Give again, exactly as written, each line of the material below starting at the line that contains "Image resolution: width=232" and ending at the line that contains "Task: Click the 白玉栅栏 fence icon". Both ends count, and no other line does.

>>>

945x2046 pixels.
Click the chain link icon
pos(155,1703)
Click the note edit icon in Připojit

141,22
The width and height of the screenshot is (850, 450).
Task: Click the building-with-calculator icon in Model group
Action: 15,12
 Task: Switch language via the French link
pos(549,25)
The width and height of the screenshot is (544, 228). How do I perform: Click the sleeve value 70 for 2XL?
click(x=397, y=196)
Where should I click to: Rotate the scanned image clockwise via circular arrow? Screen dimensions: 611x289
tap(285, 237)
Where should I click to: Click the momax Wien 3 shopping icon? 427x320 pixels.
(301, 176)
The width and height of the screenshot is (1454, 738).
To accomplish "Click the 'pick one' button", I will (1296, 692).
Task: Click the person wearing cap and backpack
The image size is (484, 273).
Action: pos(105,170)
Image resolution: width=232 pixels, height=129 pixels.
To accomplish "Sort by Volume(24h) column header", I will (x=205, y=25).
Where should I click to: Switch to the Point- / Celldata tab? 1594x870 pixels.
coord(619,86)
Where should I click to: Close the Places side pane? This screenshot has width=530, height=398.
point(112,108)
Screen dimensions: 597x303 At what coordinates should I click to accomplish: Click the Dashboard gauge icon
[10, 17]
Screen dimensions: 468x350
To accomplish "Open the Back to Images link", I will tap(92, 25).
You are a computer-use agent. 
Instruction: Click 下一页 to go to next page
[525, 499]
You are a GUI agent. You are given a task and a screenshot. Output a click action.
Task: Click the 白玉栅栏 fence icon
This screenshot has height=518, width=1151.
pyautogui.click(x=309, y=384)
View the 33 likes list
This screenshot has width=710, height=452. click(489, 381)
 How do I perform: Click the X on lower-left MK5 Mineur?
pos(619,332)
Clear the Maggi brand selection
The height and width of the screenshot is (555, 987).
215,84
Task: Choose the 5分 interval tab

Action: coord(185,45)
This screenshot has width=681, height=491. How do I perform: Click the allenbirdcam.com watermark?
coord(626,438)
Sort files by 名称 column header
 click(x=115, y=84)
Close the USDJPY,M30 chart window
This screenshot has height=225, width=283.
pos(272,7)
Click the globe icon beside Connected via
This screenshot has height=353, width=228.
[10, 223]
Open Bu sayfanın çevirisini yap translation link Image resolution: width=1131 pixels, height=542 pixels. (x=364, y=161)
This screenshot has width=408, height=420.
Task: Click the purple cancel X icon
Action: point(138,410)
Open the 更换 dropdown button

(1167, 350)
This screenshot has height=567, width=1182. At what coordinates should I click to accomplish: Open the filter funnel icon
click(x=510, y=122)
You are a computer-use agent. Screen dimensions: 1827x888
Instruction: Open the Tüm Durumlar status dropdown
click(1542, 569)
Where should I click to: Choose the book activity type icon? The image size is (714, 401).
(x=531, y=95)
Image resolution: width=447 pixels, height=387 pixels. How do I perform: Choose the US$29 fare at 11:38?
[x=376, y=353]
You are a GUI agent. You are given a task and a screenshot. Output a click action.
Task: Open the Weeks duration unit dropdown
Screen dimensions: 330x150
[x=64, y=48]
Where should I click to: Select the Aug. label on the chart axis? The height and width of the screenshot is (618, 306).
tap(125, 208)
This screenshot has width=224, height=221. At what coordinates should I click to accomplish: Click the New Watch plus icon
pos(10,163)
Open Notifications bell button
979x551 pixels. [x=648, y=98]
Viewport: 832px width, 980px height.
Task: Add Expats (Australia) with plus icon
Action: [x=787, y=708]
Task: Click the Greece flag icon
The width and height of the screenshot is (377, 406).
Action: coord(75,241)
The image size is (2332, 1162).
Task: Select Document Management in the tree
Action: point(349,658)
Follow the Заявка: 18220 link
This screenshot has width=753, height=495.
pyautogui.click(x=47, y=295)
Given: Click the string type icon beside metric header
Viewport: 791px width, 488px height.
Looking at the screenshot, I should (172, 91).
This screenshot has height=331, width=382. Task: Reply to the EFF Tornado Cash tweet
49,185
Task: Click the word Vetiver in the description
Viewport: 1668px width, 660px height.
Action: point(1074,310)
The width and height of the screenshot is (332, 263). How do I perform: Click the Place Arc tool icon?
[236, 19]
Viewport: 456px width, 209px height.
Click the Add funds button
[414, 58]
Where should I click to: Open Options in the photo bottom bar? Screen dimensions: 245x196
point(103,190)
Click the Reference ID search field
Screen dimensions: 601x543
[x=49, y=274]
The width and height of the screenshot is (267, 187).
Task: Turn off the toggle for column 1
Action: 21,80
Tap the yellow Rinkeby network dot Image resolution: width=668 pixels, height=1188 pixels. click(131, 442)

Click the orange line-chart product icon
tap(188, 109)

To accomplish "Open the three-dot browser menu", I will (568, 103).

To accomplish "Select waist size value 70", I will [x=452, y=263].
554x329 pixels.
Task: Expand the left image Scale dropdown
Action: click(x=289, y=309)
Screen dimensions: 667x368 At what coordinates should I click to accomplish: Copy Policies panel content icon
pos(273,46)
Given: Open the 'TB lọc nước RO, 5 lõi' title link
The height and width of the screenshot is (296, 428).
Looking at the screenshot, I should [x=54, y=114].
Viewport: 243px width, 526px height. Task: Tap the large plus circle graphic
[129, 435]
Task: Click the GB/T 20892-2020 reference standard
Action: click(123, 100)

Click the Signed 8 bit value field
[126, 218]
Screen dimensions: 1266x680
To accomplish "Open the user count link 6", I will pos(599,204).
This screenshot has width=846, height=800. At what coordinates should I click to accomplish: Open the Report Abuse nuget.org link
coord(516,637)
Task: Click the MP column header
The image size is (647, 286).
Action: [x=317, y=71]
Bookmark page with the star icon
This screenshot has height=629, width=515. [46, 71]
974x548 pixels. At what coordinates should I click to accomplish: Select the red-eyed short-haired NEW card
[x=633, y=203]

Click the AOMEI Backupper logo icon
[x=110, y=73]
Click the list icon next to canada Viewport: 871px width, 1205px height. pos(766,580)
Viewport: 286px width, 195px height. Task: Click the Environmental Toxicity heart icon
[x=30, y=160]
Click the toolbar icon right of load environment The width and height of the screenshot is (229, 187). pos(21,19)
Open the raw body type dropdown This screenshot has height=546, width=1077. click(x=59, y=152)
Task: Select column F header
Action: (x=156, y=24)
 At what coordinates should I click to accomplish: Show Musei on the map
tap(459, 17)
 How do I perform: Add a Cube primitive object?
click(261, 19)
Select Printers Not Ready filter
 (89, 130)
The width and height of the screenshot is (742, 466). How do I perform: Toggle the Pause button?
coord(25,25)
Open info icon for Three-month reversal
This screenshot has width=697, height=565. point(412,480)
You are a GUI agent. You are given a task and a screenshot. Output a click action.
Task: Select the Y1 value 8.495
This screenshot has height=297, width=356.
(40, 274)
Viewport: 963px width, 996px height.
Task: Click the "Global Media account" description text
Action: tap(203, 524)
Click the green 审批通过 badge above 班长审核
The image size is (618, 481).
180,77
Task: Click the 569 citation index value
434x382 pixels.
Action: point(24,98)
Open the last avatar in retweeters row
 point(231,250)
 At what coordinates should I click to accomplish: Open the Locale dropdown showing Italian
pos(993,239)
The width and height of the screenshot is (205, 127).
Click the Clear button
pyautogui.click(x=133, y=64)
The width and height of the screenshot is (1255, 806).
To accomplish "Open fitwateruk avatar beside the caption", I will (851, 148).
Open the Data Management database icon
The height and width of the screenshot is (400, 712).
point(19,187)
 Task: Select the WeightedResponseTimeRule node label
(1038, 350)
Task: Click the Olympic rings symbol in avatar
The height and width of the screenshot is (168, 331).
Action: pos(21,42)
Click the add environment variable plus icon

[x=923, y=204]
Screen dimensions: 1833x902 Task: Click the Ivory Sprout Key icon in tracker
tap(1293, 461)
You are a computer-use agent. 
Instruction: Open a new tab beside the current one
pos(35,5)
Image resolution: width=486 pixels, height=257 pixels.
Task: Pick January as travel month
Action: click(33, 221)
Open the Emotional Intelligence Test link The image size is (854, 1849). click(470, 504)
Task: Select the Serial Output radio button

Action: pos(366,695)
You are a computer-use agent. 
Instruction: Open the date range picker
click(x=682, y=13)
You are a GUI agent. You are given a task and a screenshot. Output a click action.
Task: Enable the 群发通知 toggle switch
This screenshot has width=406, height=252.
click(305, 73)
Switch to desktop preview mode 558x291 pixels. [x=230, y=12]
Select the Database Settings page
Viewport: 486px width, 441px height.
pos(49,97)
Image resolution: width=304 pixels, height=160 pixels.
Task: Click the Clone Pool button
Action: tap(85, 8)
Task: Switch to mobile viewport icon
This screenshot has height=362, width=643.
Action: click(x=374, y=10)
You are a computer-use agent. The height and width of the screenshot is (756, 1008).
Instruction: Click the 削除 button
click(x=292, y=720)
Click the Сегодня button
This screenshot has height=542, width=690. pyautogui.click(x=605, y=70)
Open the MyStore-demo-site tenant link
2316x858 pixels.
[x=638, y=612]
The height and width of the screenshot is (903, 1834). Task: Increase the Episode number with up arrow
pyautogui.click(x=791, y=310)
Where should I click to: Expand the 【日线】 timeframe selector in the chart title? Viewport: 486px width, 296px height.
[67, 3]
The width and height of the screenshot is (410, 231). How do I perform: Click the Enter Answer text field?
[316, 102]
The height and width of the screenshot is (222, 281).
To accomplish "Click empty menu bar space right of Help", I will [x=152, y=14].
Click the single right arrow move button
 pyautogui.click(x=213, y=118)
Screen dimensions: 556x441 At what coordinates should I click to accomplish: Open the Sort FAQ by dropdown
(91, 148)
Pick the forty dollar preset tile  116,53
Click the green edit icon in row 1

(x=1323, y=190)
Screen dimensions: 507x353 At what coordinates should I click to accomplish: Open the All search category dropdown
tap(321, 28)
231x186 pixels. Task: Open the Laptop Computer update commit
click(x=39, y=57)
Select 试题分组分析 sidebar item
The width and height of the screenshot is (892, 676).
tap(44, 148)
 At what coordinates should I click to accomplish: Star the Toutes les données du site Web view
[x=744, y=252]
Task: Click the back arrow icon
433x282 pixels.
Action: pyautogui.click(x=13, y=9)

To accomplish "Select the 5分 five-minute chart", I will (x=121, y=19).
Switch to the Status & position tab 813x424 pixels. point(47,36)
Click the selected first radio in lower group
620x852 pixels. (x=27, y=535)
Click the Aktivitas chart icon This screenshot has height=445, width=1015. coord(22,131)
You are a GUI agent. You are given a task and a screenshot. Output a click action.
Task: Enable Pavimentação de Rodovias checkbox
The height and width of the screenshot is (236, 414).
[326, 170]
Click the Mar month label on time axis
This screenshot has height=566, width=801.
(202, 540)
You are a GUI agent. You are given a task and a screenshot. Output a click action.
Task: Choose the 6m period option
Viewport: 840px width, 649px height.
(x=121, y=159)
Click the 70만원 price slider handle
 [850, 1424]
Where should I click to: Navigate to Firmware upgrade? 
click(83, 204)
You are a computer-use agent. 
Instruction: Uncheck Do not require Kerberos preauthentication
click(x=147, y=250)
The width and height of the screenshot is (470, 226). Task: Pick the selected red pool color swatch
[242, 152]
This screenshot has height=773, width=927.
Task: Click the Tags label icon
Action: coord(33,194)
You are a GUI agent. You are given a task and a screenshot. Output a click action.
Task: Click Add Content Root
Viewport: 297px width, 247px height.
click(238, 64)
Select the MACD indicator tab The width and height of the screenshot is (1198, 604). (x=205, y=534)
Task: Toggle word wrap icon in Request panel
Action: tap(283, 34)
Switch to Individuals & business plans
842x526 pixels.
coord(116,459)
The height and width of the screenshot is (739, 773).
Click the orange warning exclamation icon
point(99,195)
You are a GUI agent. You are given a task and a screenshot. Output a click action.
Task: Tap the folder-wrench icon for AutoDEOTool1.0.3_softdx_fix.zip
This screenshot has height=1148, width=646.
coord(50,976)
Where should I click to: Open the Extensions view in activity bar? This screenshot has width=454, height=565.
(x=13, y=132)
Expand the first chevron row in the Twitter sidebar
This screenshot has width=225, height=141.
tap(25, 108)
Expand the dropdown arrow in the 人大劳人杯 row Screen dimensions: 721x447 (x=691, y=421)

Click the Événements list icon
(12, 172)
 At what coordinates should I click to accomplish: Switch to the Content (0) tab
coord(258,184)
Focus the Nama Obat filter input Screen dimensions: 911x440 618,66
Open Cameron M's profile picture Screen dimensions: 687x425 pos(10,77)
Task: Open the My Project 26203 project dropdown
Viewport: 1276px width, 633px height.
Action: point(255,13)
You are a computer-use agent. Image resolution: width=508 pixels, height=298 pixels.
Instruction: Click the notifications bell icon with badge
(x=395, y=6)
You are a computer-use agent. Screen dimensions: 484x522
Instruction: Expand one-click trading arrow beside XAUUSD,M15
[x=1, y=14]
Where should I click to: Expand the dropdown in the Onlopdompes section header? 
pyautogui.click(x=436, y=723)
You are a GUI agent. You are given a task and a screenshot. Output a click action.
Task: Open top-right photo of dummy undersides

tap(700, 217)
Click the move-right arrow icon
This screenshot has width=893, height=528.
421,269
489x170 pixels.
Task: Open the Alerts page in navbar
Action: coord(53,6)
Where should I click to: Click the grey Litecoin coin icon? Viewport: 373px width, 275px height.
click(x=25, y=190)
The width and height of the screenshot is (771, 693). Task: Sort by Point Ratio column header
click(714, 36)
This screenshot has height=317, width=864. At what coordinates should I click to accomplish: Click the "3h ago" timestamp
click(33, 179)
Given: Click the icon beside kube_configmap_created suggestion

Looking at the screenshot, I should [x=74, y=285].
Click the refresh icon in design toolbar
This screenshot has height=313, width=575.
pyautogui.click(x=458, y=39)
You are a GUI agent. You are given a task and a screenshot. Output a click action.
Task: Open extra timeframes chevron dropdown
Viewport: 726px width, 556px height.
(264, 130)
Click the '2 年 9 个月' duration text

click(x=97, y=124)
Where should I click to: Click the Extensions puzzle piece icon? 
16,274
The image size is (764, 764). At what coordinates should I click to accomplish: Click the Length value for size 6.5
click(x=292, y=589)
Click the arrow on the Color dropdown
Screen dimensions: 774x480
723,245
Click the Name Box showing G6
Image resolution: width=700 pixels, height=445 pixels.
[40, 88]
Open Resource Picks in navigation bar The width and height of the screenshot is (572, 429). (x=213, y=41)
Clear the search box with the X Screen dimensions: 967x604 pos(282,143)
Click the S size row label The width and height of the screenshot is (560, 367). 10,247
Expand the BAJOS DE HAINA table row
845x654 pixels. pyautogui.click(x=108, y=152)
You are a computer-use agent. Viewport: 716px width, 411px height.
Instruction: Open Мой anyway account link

<<<

Solution to this exercise:
Image resolution: width=232 pixels, height=129 pixels.
To accomplish "Sort by Volume(24h) column header", I will (x=205, y=25).
Where should I click to: Switch to the Point- / Celldata tab? 1594x870 pixels.
coord(619,86)
Where should I click to: Close the Places side pane? This screenshot has width=530, height=398.
point(112,108)
Screen dimensions: 597x303 At what coordinates should I click to accomplish: Click the Dashboard gauge icon
[10, 17]
Screen dimensions: 468x350
To accomplish "Open the Back to Images link", I will tap(92, 25).
You are a computer-use agent. 
Instruction: Click 下一页 to go to next page
[525, 499]
You are a GUI agent. You are given a task and a screenshot. Output a click action.
Task: Click the 白玉栅栏 fence icon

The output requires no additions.